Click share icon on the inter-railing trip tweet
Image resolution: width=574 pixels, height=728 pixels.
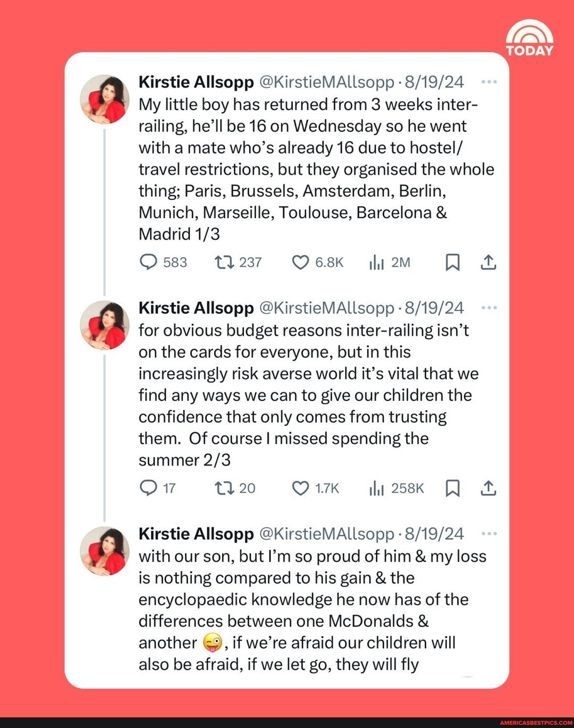pos(488,262)
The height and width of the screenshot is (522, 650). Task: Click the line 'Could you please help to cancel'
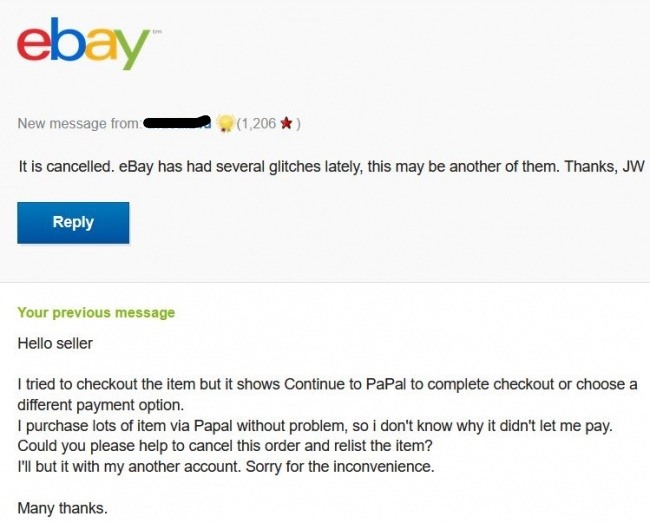[225, 446]
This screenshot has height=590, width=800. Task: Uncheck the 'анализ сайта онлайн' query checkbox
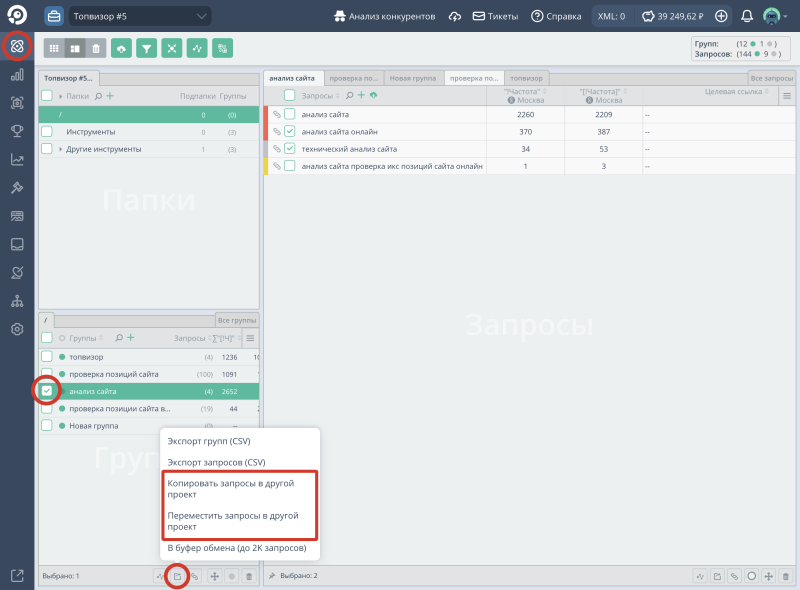pos(290,131)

▶ _What the task requires_
Return nothing except the lines from the one containing "Image resolution: width=574" through the final line of the data, copied exactly. Leave out all pictures.

▶ _Task answer_
Image resolution: width=574 pixels, height=728 pixels.
pos(488,262)
The height and width of the screenshot is (522, 650). Task: Click the line 'Could you please help to cancel'
[225, 446]
This screenshot has height=590, width=800. Task: Uncheck the 'анализ сайта онлайн' query checkbox
pos(290,131)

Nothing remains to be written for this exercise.